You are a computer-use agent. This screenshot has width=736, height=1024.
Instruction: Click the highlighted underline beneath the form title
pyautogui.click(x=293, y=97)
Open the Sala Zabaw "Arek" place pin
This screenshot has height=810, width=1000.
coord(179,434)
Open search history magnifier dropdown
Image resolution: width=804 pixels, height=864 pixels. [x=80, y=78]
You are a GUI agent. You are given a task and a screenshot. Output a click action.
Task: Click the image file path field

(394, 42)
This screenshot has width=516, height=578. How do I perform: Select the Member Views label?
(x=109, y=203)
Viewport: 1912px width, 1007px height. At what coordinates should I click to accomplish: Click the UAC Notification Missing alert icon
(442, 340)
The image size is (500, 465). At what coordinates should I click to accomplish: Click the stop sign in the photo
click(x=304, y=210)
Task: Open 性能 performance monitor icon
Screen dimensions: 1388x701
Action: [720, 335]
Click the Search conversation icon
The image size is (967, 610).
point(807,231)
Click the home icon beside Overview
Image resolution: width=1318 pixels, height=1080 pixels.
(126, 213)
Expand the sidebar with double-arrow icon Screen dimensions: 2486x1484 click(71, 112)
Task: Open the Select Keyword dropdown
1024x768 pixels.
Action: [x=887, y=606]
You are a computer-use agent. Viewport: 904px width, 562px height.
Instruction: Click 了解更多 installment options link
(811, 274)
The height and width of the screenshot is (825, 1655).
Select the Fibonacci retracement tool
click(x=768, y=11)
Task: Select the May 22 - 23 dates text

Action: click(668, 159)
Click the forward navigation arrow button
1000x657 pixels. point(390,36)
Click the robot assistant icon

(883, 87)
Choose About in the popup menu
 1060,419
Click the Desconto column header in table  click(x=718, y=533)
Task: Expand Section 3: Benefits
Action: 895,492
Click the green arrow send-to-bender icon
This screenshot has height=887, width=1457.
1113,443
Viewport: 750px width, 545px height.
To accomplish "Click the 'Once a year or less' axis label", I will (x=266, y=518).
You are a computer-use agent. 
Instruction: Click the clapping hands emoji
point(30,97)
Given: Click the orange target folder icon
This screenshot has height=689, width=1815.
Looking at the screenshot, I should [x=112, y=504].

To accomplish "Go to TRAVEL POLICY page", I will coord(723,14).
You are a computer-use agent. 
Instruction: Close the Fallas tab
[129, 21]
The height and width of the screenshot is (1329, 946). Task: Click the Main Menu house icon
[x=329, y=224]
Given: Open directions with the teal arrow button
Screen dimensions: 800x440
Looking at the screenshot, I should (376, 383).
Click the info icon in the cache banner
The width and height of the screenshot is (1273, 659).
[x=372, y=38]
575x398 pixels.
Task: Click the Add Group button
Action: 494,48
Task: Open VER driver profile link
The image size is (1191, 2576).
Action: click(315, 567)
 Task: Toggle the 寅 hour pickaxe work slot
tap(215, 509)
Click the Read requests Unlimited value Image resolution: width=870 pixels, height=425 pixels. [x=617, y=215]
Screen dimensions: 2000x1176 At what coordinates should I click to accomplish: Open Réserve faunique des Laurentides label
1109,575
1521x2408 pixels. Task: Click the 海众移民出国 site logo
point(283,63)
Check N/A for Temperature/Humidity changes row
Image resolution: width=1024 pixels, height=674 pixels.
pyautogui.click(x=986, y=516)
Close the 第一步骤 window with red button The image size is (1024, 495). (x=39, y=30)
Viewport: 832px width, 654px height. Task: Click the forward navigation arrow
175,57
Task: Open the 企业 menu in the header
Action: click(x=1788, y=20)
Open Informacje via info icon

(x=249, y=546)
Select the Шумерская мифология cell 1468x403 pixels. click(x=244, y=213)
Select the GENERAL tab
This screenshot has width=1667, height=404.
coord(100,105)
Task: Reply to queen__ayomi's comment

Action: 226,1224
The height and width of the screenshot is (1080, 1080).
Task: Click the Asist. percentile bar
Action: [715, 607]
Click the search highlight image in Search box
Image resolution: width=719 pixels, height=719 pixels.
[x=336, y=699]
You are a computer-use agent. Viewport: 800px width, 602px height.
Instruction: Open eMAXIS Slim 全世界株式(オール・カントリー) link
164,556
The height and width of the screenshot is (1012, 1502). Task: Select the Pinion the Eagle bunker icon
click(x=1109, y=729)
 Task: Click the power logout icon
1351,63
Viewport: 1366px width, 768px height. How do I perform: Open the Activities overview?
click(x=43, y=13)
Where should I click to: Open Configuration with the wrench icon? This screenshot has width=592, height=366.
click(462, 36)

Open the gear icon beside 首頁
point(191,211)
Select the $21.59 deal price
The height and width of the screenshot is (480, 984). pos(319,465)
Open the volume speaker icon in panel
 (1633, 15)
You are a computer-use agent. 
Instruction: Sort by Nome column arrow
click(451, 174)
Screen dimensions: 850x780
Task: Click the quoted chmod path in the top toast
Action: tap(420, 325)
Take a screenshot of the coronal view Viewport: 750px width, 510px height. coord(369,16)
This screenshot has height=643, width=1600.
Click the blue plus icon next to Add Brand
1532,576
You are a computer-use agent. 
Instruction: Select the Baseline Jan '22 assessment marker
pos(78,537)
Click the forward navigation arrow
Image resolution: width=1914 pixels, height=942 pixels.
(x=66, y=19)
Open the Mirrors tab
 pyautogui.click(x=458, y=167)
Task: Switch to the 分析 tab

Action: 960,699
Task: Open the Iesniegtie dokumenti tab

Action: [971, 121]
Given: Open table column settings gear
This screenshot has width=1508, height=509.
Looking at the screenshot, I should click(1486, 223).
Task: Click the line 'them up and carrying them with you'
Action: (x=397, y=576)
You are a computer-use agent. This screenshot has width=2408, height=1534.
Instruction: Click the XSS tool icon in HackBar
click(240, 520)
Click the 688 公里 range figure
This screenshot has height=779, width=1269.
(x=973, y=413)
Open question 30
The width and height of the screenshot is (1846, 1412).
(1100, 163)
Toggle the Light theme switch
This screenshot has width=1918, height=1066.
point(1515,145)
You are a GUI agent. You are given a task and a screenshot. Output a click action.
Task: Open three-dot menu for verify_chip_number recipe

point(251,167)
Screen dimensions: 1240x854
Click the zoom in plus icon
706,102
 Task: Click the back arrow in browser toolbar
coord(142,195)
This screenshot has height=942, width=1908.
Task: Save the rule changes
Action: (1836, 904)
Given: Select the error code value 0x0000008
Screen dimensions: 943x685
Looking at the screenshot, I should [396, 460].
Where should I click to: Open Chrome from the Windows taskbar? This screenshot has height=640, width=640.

Task - Without altering a single word, transcribe the entries above.

Task result -
You are a computer-use agent. This screenshot has width=736, height=1024.
Instruction: Click the highlighted underline beneath the form title
pyautogui.click(x=293, y=97)
Open the Sala Zabaw "Arek" place pin
This screenshot has height=810, width=1000.
coord(179,434)
Open search history magnifier dropdown
Image resolution: width=804 pixels, height=864 pixels. [x=80, y=78]
You are a GUI agent. You are given a task and a screenshot. Output a click action.
Task: Click the image file path field

(394, 42)
This screenshot has width=516, height=578. How do I perform: Select the Member Views label?
(x=109, y=203)
Viewport: 1912px width, 1007px height. At what coordinates should I click to accomplish: Click the UAC Notification Missing alert icon
(442, 340)
The image size is (500, 465). At what coordinates should I click to accomplish: Click the stop sign in the photo
click(x=304, y=210)
Task: Open 性能 performance monitor icon
Screen dimensions: 1388x701
Action: [720, 335]
Click the Search conversation icon
The image size is (967, 610).
point(807,231)
Click the home icon beside Overview
Image resolution: width=1318 pixels, height=1080 pixels.
(126, 213)
Expand the sidebar with double-arrow icon Screen dimensions: 2486x1484 click(71, 112)
Task: Open the Select Keyword dropdown
1024x768 pixels.
Action: [x=887, y=606]
You are a computer-use agent. Viewport: 904px width, 562px height.
Instruction: Click 了解更多 installment options link
(811, 274)
The height and width of the screenshot is (825, 1655).
Select the Fibonacci retracement tool
click(x=768, y=11)
Task: Select the May 22 - 23 dates text

Action: click(668, 159)
Click the forward navigation arrow button
1000x657 pixels. point(390,36)
Click the robot assistant icon

(883, 87)
Choose About in the popup menu
 1060,419
Click the Desconto column header in table  click(x=718, y=533)
Task: Expand Section 3: Benefits
Action: 895,492
Click the green arrow send-to-bender icon
This screenshot has height=887, width=1457.
1113,443
Viewport: 750px width, 545px height.
To accomplish "Click the 'Once a year or less' axis label", I will (x=266, y=518).
You are a computer-use agent. 
Instruction: Click the clapping hands emoji
point(30,97)
Given: Click the orange target folder icon
This screenshot has height=689, width=1815.
Looking at the screenshot, I should [x=112, y=504].

To accomplish "Go to TRAVEL POLICY page", I will coord(723,14).
You are a computer-use agent. 
Instruction: Close the Fallas tab
[129, 21]
The height and width of the screenshot is (1329, 946). Task: Click the Main Menu house icon
[x=329, y=224]
Given: Open directions with the teal arrow button
Screen dimensions: 800x440
Looking at the screenshot, I should (376, 383).
Click the info icon in the cache banner
The width and height of the screenshot is (1273, 659).
[x=372, y=38]
575x398 pixels.
Task: Click the Add Group button
Action: 494,48
Task: Open VER driver profile link
The image size is (1191, 2576).
Action: click(315, 567)
 Task: Toggle the 寅 hour pickaxe work slot
tap(215, 509)
Click the Read requests Unlimited value Image resolution: width=870 pixels, height=425 pixels. [x=617, y=215]
Screen dimensions: 2000x1176 At what coordinates should I click to accomplish: Open Réserve faunique des Laurentides label
1109,575
1521x2408 pixels. Task: Click the 海众移民出国 site logo
point(283,63)
Check N/A for Temperature/Humidity changes row
Image resolution: width=1024 pixels, height=674 pixels.
pyautogui.click(x=986, y=516)
Close the 第一步骤 window with red button The image size is (1024, 495). (x=39, y=30)
Viewport: 832px width, 654px height. Task: Click the forward navigation arrow
175,57
Task: Open the 企业 menu in the header
Action: click(x=1788, y=20)
Open Informacje via info icon

(x=249, y=546)
Select the Шумерская мифология cell 1468x403 pixels. click(x=244, y=213)
Select the GENERAL tab
This screenshot has width=1667, height=404.
coord(100,105)
Task: Reply to queen__ayomi's comment

Action: 226,1224
The height and width of the screenshot is (1080, 1080).
Task: Click the Asist. percentile bar
Action: [715, 607]
Click the search highlight image in Search box
Image resolution: width=719 pixels, height=719 pixels.
[x=336, y=699]
You are a computer-use agent. Viewport: 800px width, 602px height.
Instruction: Open eMAXIS Slim 全世界株式(オール・カントリー) link
164,556
The height and width of the screenshot is (1012, 1502). Task: Select the Pinion the Eagle bunker icon
click(x=1109, y=729)
 Task: Click the power logout icon
1351,63
Viewport: 1366px width, 768px height. How do I perform: Open the Activities overview?
click(x=43, y=13)
Where should I click to: Open Configuration with the wrench icon? This screenshot has width=592, height=366.
click(462, 36)

Open the gear icon beside 首頁
point(191,211)
Select the $21.59 deal price
The height and width of the screenshot is (480, 984). pos(319,465)
Open the volume speaker icon in panel
 (1633, 15)
You are a computer-use agent. 
Instruction: Sort by Nome column arrow
click(451, 174)
Screen dimensions: 850x780
Task: Click the quoted chmod path in the top toast
Action: tap(420, 325)
Take a screenshot of the coronal view Viewport: 750px width, 510px height. coord(369,16)
This screenshot has height=643, width=1600.
Click the blue plus icon next to Add Brand
1532,576
You are a computer-use agent. 
Instruction: Select the Baseline Jan '22 assessment marker
pos(78,537)
Click the forward navigation arrow
Image resolution: width=1914 pixels, height=942 pixels.
(x=66, y=19)
Open the Mirrors tab
 pyautogui.click(x=458, y=167)
Task: Switch to the 分析 tab

Action: 960,699
Task: Open the Iesniegtie dokumenti tab

Action: [971, 121]
Given: Open table column settings gear
This screenshot has width=1508, height=509.
Looking at the screenshot, I should click(1486, 223).
Task: Click the line 'them up and carrying them with you'
Action: (x=397, y=576)
You are a computer-use agent. This screenshot has width=2408, height=1534.
Instruction: Click the XSS tool icon in HackBar
click(240, 520)
Click the 688 公里 range figure
This screenshot has height=779, width=1269.
(x=973, y=413)
Open question 30
The width and height of the screenshot is (1846, 1412).
(1100, 163)
Toggle the Light theme switch
This screenshot has width=1918, height=1066.
point(1515,145)
You are a GUI agent. You are given a task and a screenshot. Output a click action.
Task: Open three-dot menu for verify_chip_number recipe

point(251,167)
Screen dimensions: 1240x854
Click the zoom in plus icon
706,102
 Task: Click the back arrow in browser toolbar
coord(142,195)
This screenshot has height=942, width=1908.
Task: Save the rule changes
Action: (1836, 904)
Given: Select the error code value 0x0000008
Screen dimensions: 943x685
Looking at the screenshot, I should [396, 460].
Where should I click to: Open Chrome from the Windows taskbar? This screenshot has height=640, width=640.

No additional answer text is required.